Mercredi 12 janvier 2012, il est 06h42mn quand nous arrivions au siège de la Starten avec un nouvel accoutrement. Veste, cravate, soulier, dans le but d’impressionner. Nous prenons attache avec notre complice d’hier, le policier. Après les salutations d’usage, nous prenons les nouvelles. Notre interlocuteur nous signale la présence des « républicains ». Ils sont venus très tôt accompagnés de loubards, de Frci et de dozos. Nous entrons sans peine toujours avec l’aide de notre compagnon. A l’intérieur, je me dirige tout droit vers le groupe des hooligans du Rdr reconnaissable à leur accoutrement d’apprentis gbaka (chaussures plastiques, sac en bandoulières, T-shirt à l’effigie de leur mentor etc.). Je retranscris la conversation que j’ai eue avec l’un d’entre eux qui se faisait passer pour le responsable du groupe. Il portait un T-shirt à l’effigie d’Alassane Dramane Ouattara, un képi blanc, une paire de chaussure noire et un collier de rasta.
Je pose la question au groupe (plus de vingt personnes) : « Bonjour messieurs, vous obstruez le passage. Qu’est-ce qu’on peut faire pour vous ? »
Le soi disant responsable s’empresse de répondre : « Bonjour chef, c’est le collectif Rdr, nous sommes là au nom du président Yayoro pour la visite pour le permis de conduire. »
- Est-ce qu’on vous a reçu ? Vous êtes combien de personnes ?
- Nous sommes trente. Mais il y a vingt personnes qui sont là. Les autres arrivent. Hier au moins 30 trente autres sont passés, et c’est à notre tour. Bon, il y a un monsieur qui nous a dit d’attendre qu’ils vont nous recevoir.
- Ok. Restez calmes vous allez passer. Mais, vous avez semé la pagaille dehors. Ce n’est pas comme cela qu’on fait.
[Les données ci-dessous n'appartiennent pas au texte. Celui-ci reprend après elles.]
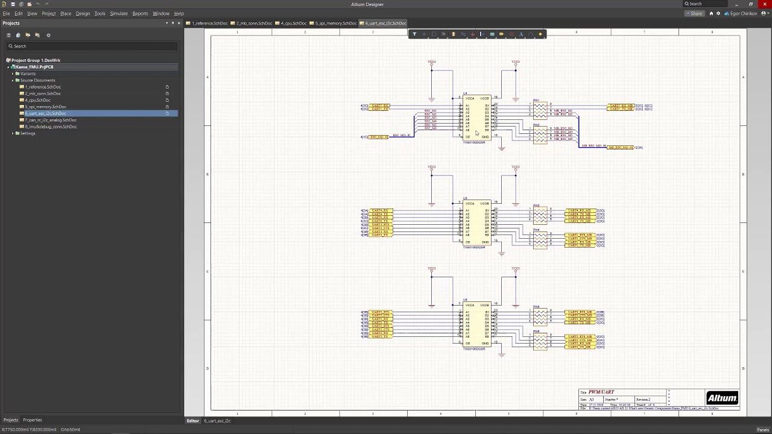The height and width of the screenshot is (434, 772).
Task: Click inside the Projects search field
Action: tap(90, 46)
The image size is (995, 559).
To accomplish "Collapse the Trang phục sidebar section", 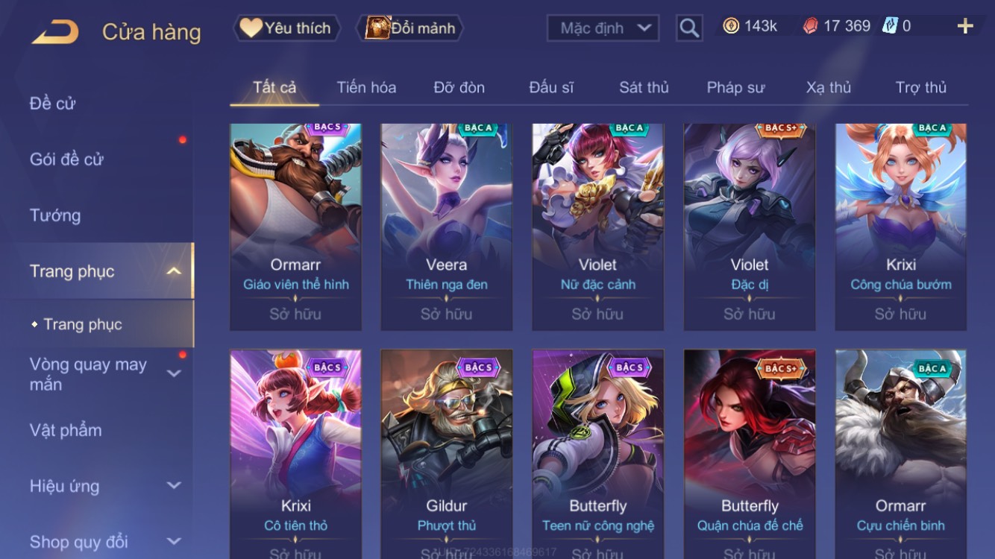I will pyautogui.click(x=174, y=271).
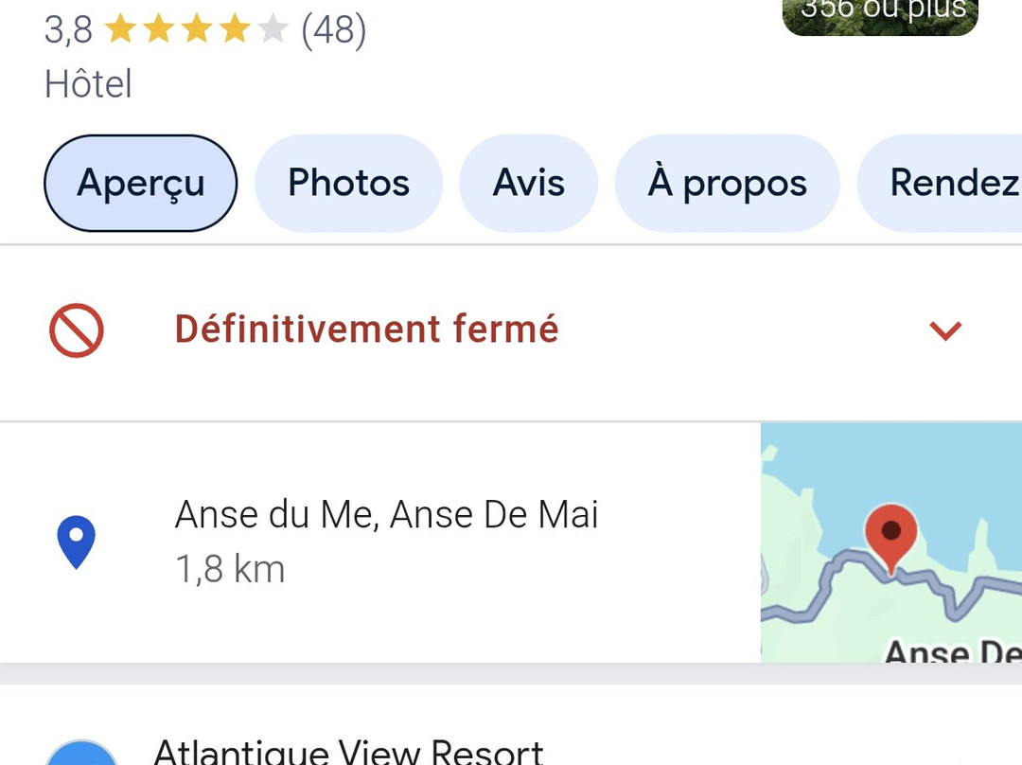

Quand vous venez, designer une personne pour croiser les responsables ainsi tout se passe facilement.
- Excusez chef. Mais chef, on a un problème. Il y a certains qui n’ont pas de pièces alors qu’on exige la pièce d’identité.
- Bien sûr, vous ne le saviez pas ?
- Si. Mais le président Yayoro nous a dit de venir et que sur place cela va s’arranger.
- Même pas un extrait d’acte de naissance ou un jugement supplétif ?
- Non chef.
(M’adressant un jeune à ma droite) : « Toi, tu as voté non ? »
Celui-ci : Oui chef
- Donc avec quoi tu as fait ta carte d’électeur ?
Apeuré, le visage hagard, il ne sait que répondre.
- La visite n’est qu’une étape donc comportez vous bien.
- Oui chef répond le responsable et d’ajouter : « Pour le reste tonton Gaoussou (le ministre des Transports) va gérer ça.
Je les rassure.
- N’ayez pas peur nous sommes ensemble. Dites au président Yayoro que son ami Silué
Namogo le salue. Un peu détendu, notre responsable de reprendre
- Merci chef. (Il dira tout le reste en senoufo)
De peur de me faire prendre, je souris et me précipite vers la sortie.
Je remercie mon complice policier et je prends congé de lui.
Après avoir fait massacré les ivoiriens par ses miliciens, c’est ainsi le Rdr les récompense.